Anyway, I just love the way many men still believe that women have low pain tolerance! I love my husband of 31 years to death, and even he admits, after teasing me a bit, that if it were up to men to repopulate the earth and give birth the human race would have died out years ago! I am much older than you, but was formally diagnosed at age 30. I went to a rheumatologist who was wonderfully understanding, especially because VERY few physicians knew anything about fibro back then! Now that they know a little more about possible causes (physical and/or emotional trauma) I believe that my symptoms can be traced back to when I was 23 and pregnant with my first child. At 35 weeks along my appendix ruptured and our baby and I almost died as it took hours for them to correctly diagnose me. Now I am a very happy grammy to my daughter's two fabulous children, but I think that trauma started me on the fibro path.
Okay, I agree with other readers that there are wonderful tips in the toolbox, but I would like to tell you some things I have learned for myself. First of all, be kind and gentle with yourself. Acknowledge that even if others do not understand, you know how you feel during a flare, and you need to treat yourself with gentle kindness. If you are tired, and you are at home, take a 20 minute nap. I fought that for a long time until I realized that giving myself permission to do what I need to do to be kind to myself made my pain a little less severe. Learn to say no to others with no apologies. If you are flaring and are exhausted and in pain, just tell people you can't do whatever it is they are asking of you. My kids would be laughing knowing I was advising this because I am just learning how to do this and I am 53. Reserve your good days for things you really care about. Don't overdo (and I agree with you - those lousy days make the good days so much more precious!) and be prepared to get more rest the next day. Exercise gently - take gentle walks in nature if you can. Read good books or watch a sitcom - do what makes you laugh and feel better. Schedule things for the times you feel best. I try not to make appointments like parent conferences early in the morning as I never know how long it will take for my muscles to loosen up! It is hard when those you love don't understand - and I am sorry that they didn't even understand when the doctor explained that it's like having the flu without the fever. Everyone should be able to relate to that.

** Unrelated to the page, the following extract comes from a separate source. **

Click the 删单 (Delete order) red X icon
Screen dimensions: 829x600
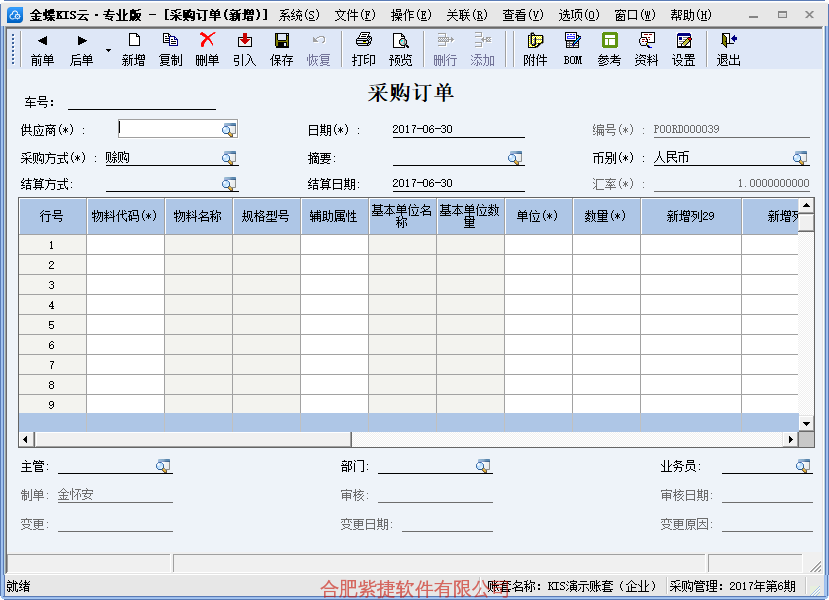(x=207, y=49)
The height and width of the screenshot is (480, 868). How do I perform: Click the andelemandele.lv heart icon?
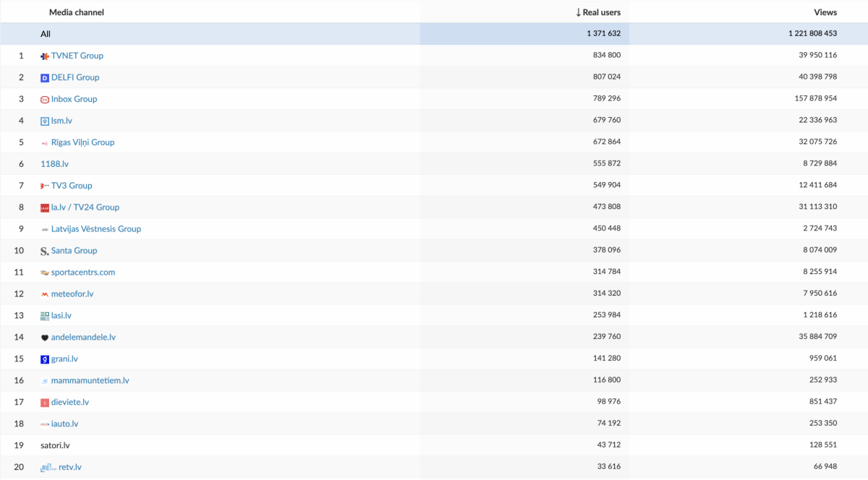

I had a wonderful friend I worked with who also had fibro. She was my fibro friend who would give me gentle hugs when I needed them - and I hope I gave her comfort too. We would explain to the other teachers (I taught grades 3 and 4 and now teach kindergarten) when the fibro fog and stiffness and pain was at it's worst. Now with sites like this you can find support from many people.
I did try medication (Savella) that worked for awhile, but the side effect of hyper-sweating was awful - especially because I have hot flashes already! Yikes! If I have a bad flare, though, I might try it again.
I hope it helps to know there are those of us out here who know what you are going through! Maybe your family could meet with the family members of the friend you mentioned you met recently?
Good luck - be kind to yourself. You are not alone. Allow yourself to get angry at the fibro once in awhile, too. Just don't get stuck in that anger - acknowledge it and move through it. I will try to follow the posts to see how you are doing!